I am looking for some advice from nurses out there.
I have a Masters (MSc) in Psychology (research not clinical) and I am working right now doing assessments in a pediatric hospital autism program.
I have applied to 2 programs for the fall
1) Accelerated Nursing programs (applied to both BSc and MSc direct entry programs)
2) PhD in Population Health (research in child obesity and physical activity)
They are obviously 2 very different programs and appeal to me for different reasons. I am torn between the 2 programs.
Nursing excites me, but I am also worried that I dont know what I am getting myself into with respect to handling the stress and shift work. Also, it would somewhat be starting new for me, whereas with the phD I would be building from the education I already have.
In my current job, I spend about half my time with children and families and the other half at my desk writing reports. Although I find I get anxious when first going to greet parents for the first time, I interact well with people and enjoy the kids. On the other hand, I like that I get a break to myself at my desk. I realize that nursing would be "hands on" all the time vs. a PhD, I would spend alot of time writing alone at my desk.

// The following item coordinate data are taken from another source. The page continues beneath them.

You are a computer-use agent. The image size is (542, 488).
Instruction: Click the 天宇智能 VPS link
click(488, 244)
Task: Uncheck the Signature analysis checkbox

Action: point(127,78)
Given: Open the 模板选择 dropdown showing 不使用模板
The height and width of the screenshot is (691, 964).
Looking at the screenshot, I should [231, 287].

I am passionate about nursing, but afraid that I will get into it not knowing what it is truly like. I don't want to regret my decision, either route I take.
I would really appreciate any advice!
Mar 17, '13
which one pays more?
how much in loans will you have to pay back?

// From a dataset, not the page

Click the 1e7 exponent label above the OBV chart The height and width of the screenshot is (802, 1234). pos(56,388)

what is the job market for the degree?
If you go the nursing route understand it is a lot of manual labor, especially if you work in a hospital. Most common injury in RNs are back injuries there is lots of lifting involved in your daily care. Just keep the risks in mind
If the research gig paid as much as an RN position I would go research. You are doing valuable work gathering data and most importantly your risk for injury is much lower. If you dont have your health, you dont have anything.
Mar 17, '13
Why not make a small investment of time and volunteer in a hospital or nursing home and see whether or not you like the work environment? You might even go so far as to take a CNA course or something to see how you feel. But I wouldn't give up a good career to go into nursing without doing something like that first. Switching careers so dramatically is such a huge, risky investment ... I wouldn't advise it unless your heart is 100% in it or unless you are desparate to find some way to supprt yourself.
You don't sound neither desparate nor 100% committed to it. So I can't recommend it for you.